What to Expect From the New-Look Texas Legislature

Despite clear Democratic gains, much will be the same when the Texas Legislature convenes for the 2019 session. Republicans will still hold clear majorities in both the Senate and the House and Lt. Gov. Dan Patrick, thanks to his 4-point win in his re-election race with Mike Collier, will preside over the upper chamber. There will be some big differences, too, however.

Sometime in January, the House will elect a new speaker for the first time since outgoing top dog Joe Straus took the job in 2009. While that fight will likely still be decided within the Republican caucus, the dozen seats gained by Democrats in the House make the math more complicated for any potential speaker, according to Rice University political science professor Mark Jones.

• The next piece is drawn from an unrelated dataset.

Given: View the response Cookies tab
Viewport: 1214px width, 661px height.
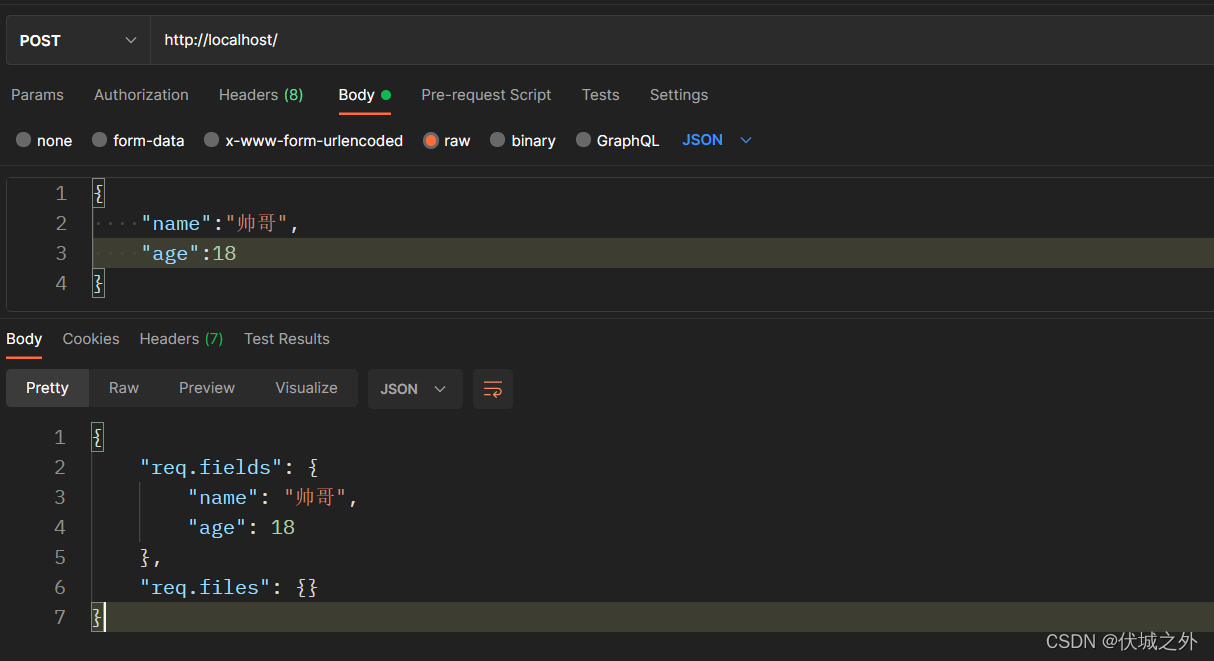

"You think about the caucus as having three groups — this is simplifying it — but you have on the one hand the [arch-conservative] Freedom Caucus and its allies and on the other hand the [moderate, pro-business] Straus wing and their allies," Jones says. "The largest group is more this middle group — they're conservative, but they're not as dogmatic and conservative as the Freedom Caucus, but they're also not as pragmatic and centrist as the Straus wing. In the end, they're the pivot players."

Neither the Freedom Caucus nor the House's Republican moderates have enough power to force one of their preferred candidates for speaker on the other, so the big group of members who are conservative, but not Jonathan Stickland, have the power in the speaker's race, according to Jones. The only thing that could change that is if the moderates decided to go nuclear and align with Democrats, something Jones says is unlikely to happen.